Don’t Ignore NIS2: The EU Still Matters
Even post-Brexit, European regulation still applies if your operations, customers, or suppliers touch the EU. The NIS2 Directive, effective from January 2023, imposes enhanced cybersecurity obligations on both “essential” and “important” entities.
For any future partnerships or supply contracts involving British Steel and EU-based firms, compliance with NIS2 is now a prerequisite.
NIS2 requires:
- Cybersecurity policies based on risk management and governance
- Incident reporting within 24–72 hours
- Due diligence of third parties and digital supply chains
- Use of encryption, multi-factor authentication, and business continuity planning
Cyber Due Diligence: A Critical Component of M&A
Industrial M&A has traditionally focused on environmental, legal, and financial risks. But cybersecurity risk can kill deals or expose acquirers to major liabilities post-close.
Due diligence must now go beyond spreadsheets and site visits to include:
- Asset discovery and mapping of IT/OT systems
- Historical analysis of cyber incidents and breach exposure
- Forensic audits of legacy infrastructure and software dependencies
- Evaluation of cyber insurance, warranties, and liabilities
- Third-party vendor risk assessments
This process should be collaborative between legal teams, CISOs, and technical assessors, ensuring cyber risk is priced into the valuation and risk management strategy and can benefit from quantifying cyber risk in financial terms.
Building the Foundations of Cyber-Resilient Industry ready for growth
Building cyber-resilient industry means embedding cybersecurity as a foundational element for growth—where resilience is not just about preventing cyber-attacks, but ensuring organisations can withstand, respond to, and recover from them with minimal disruption.
With the UK’s proposed cyber-resilience legislation and EU directives like NIS2 placing accountability on boards, companies must adopt a proactive approach to cyber-risk management. This includes conducting robust cyber due diligence, integrating cyber-risk quantification into enterprise risk models, and aligning investment with risk appetite as well as having well-tested plans and capabilities to minimise the impact of any cyber incident.

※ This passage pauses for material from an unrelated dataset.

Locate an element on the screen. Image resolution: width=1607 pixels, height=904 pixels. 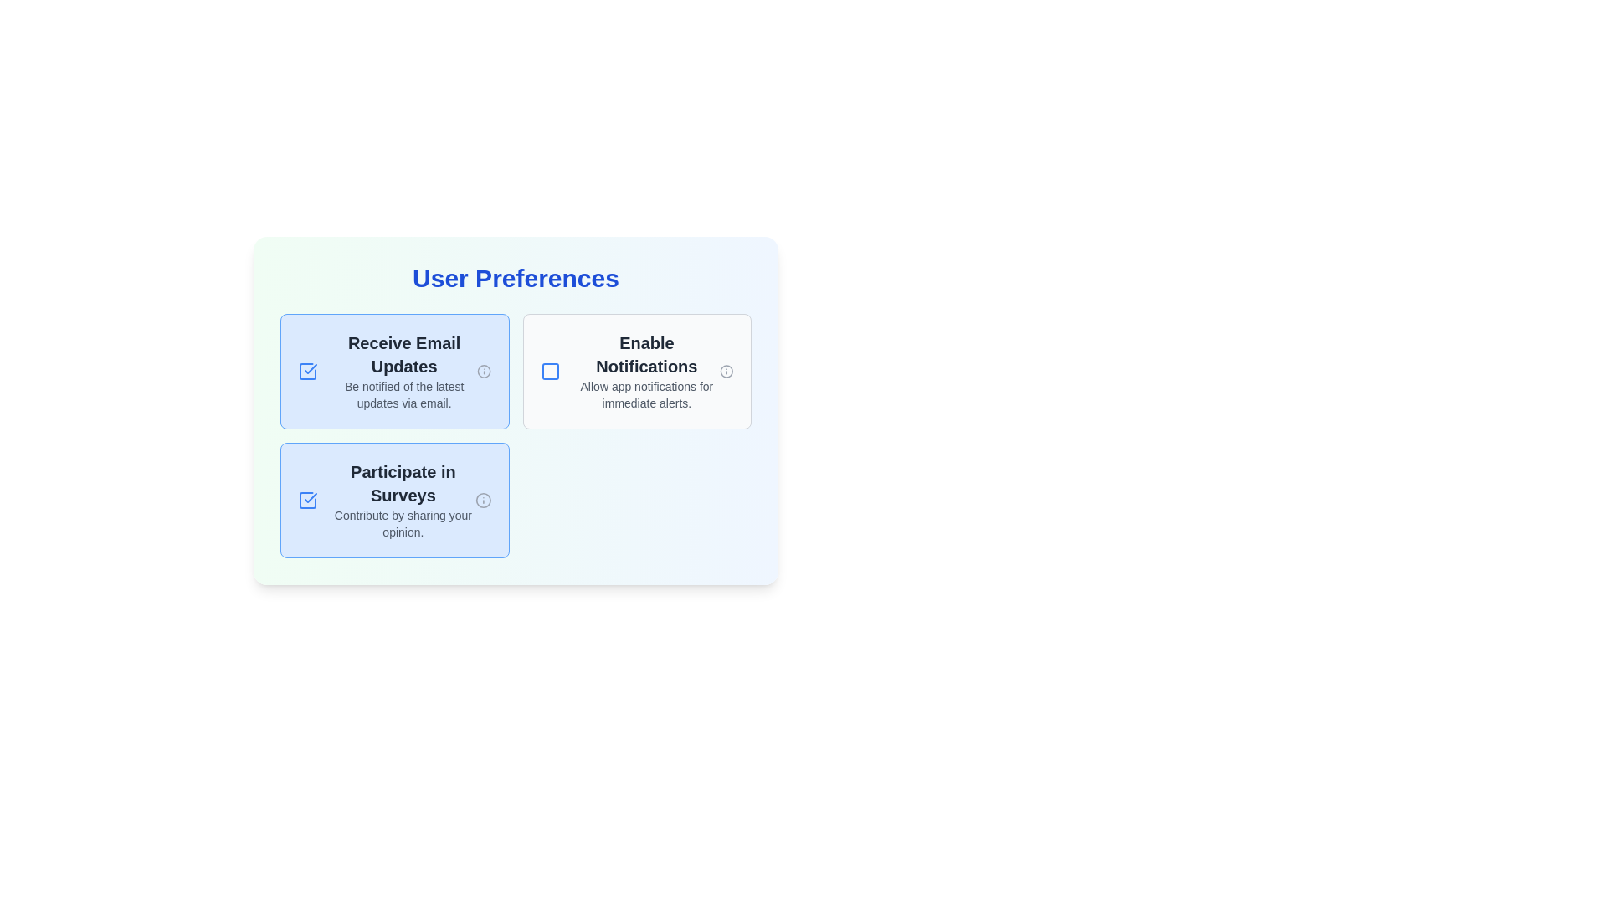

Organisations that do this effectively will be better positioned to pursue growth confidently, maintain trust, and safeguard national and economic security in a digitally interconnected landscape.
Key Takeaways for Senior Leaders
- Cybersecurity must be a frequent point of discussion in the boardroom.
- Assessing, quantifying, understanding and managing cyber risk must be a part of the M&A playbook.
- Upcoming legislation will enforce accountability.
- OT systems in critical infrastructure are soft targets for cyber threats, unless actively managed.
- Due diligence must cover cyber risks.